Genre: Fiction | Themes: Preschool, Parental Rivalry, Murder
A cross between Desperate Housewives and Bad Moms, Liane Moriarty’s Big Little Lies is a delectable tale of moms (and dads—but mostly moms) behaving badly.
With a plot twist à la The Hangover (the beginning of the book starts at the end of the story), readers are uniquely introduced to characters through multiple perspectives—we get to know their personalities through their own words, but their appearances and looks are described by other characters, often painting a very different picture from how the characters perceive themselves.
The light and humorous surface of Big Little Lies is quickly peeled away to reveal the cracks beneath, exposing some very serious themes underlying the snarky comments, “kindy” mom rivalry, and “blonde bobs."
Moriarty’s expert character development means that by the end of Big Little Lies you’ll not only find out who died—and who done it—but you’ll be wanting more. Lucky for us, the HBO series is now available for our viewing (and guilty) pleasure.

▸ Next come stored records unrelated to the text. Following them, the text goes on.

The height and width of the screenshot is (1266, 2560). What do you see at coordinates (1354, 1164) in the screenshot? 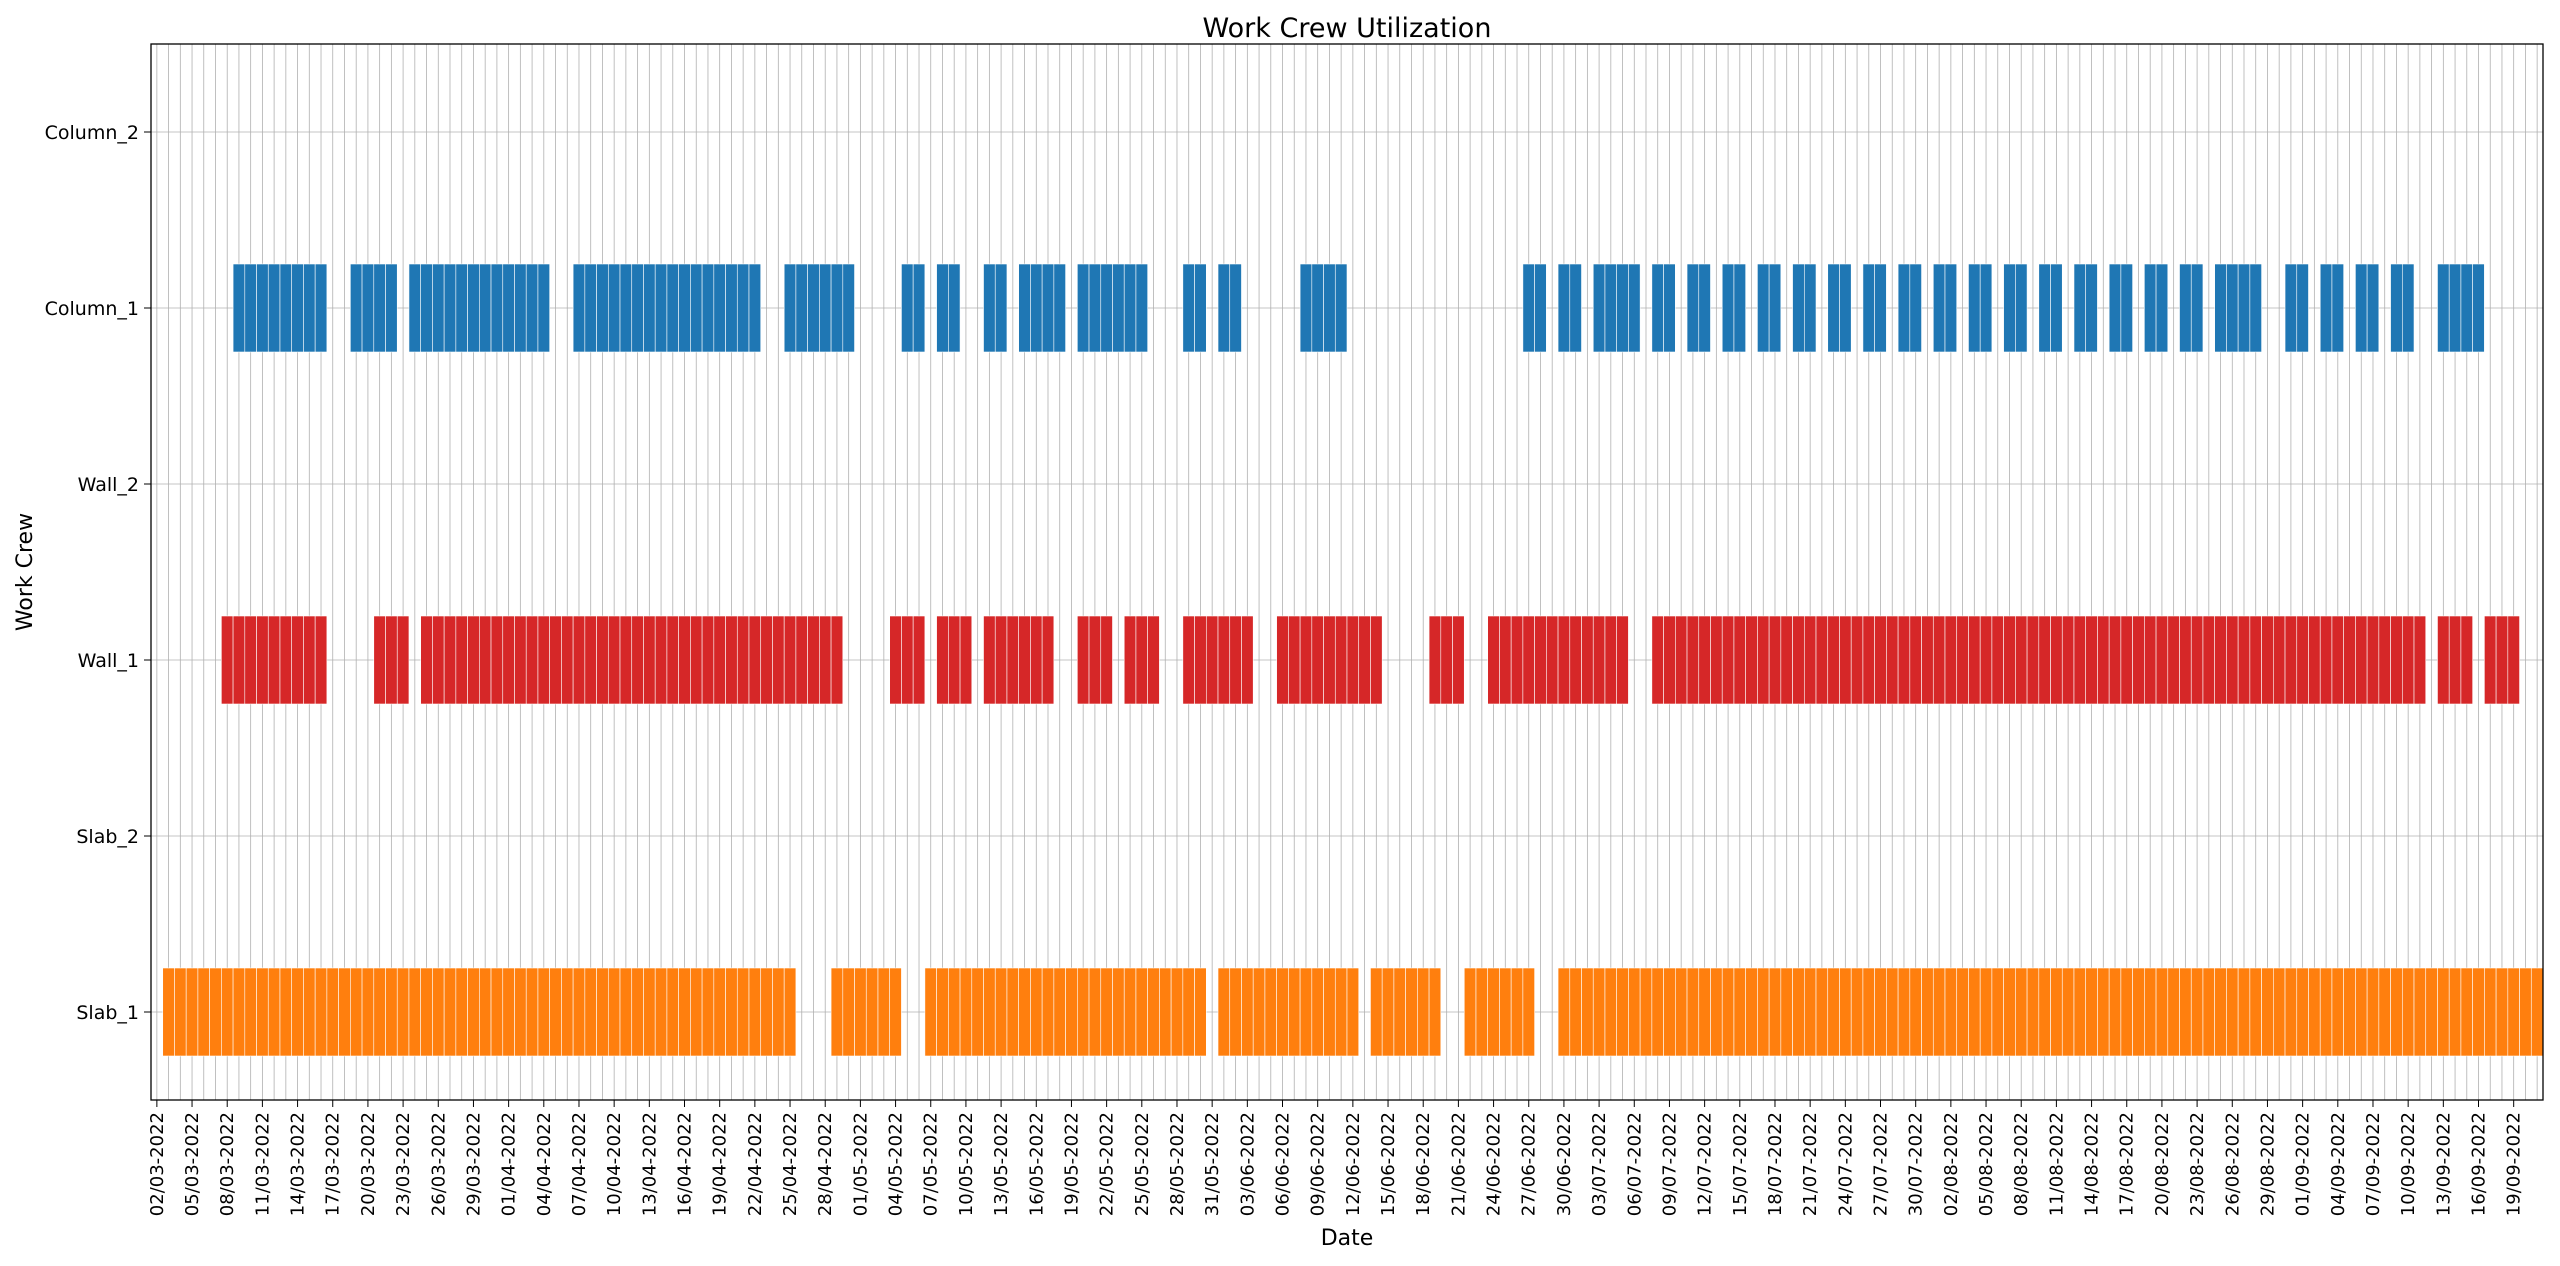
I see `x-tick-label: 12/06-2022` at bounding box center [1354, 1164].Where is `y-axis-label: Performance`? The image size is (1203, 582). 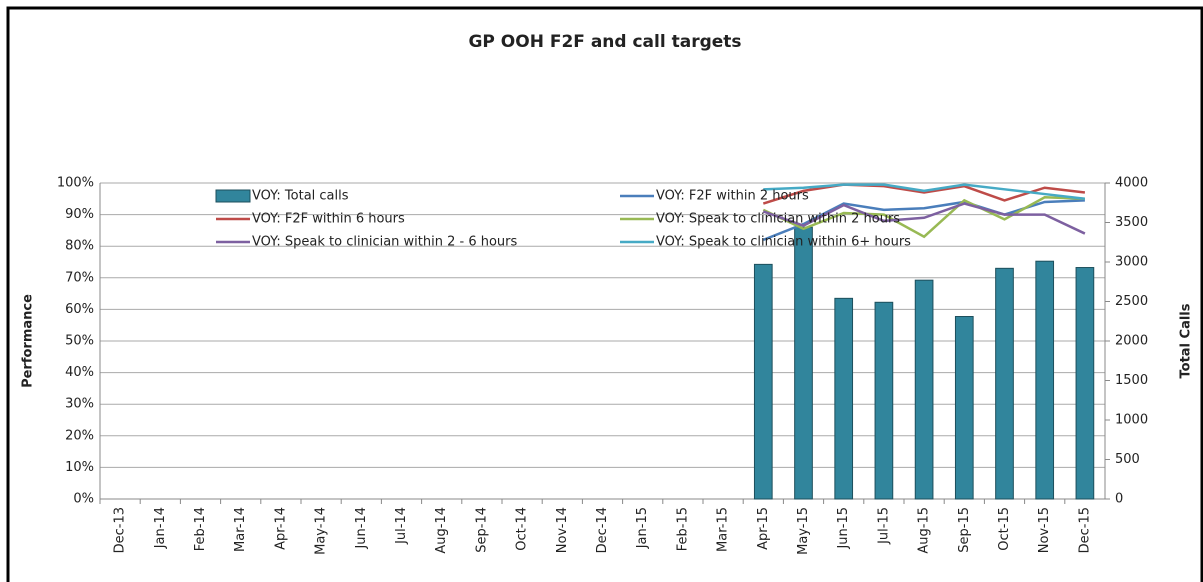
y-axis-label: Performance is located at coordinates (28, 341).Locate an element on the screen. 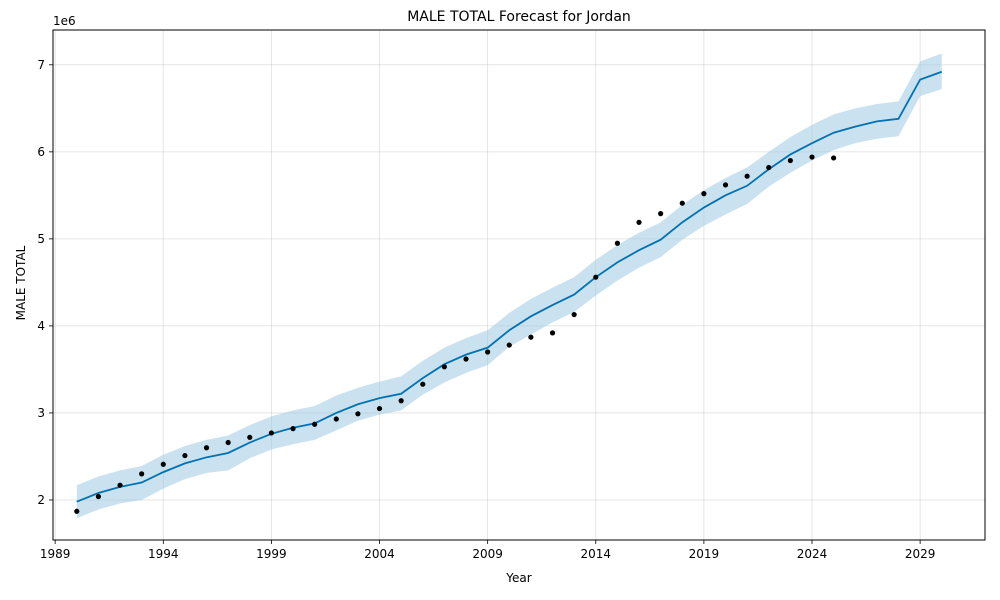 This screenshot has width=1000, height=600. x-tick-label: 1994 is located at coordinates (164, 554).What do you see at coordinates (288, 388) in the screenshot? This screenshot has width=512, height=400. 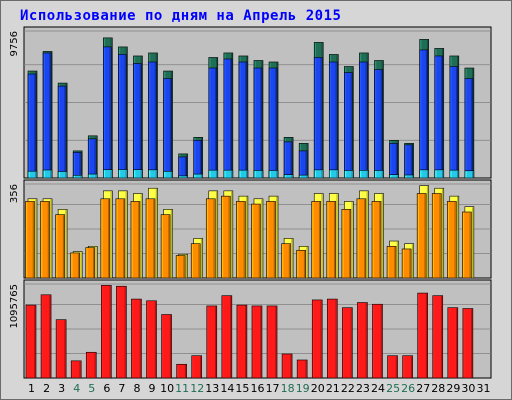 I see `x-tick-label: 18` at bounding box center [288, 388].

“…she felt that dissatisfied feeling she often experienced when she was somewhere new and lovely.… if only I were here.”
“It drove her to distraction the way women wanted to bond over self-hatred.”
“Madeline had once had a boyfriend who thought she was cute and stupid…living with a teenage daughter was exactly the same.”
“I picked something with lots of sex, drugs, and murder so we have a lively discussion. Ideally there should be an argument.”
“Reading a novel was like returning to a once-beloved holiday destination.”
“It’s because we live in a beauty-obsessed society where the most important thing a woman can do is make herself attractive to men.”
“She could see the old man he’d one day be.”
“It was interesting how you could say things when you were walking that you might not otherwise have said with the pressure of eye contact across a table.”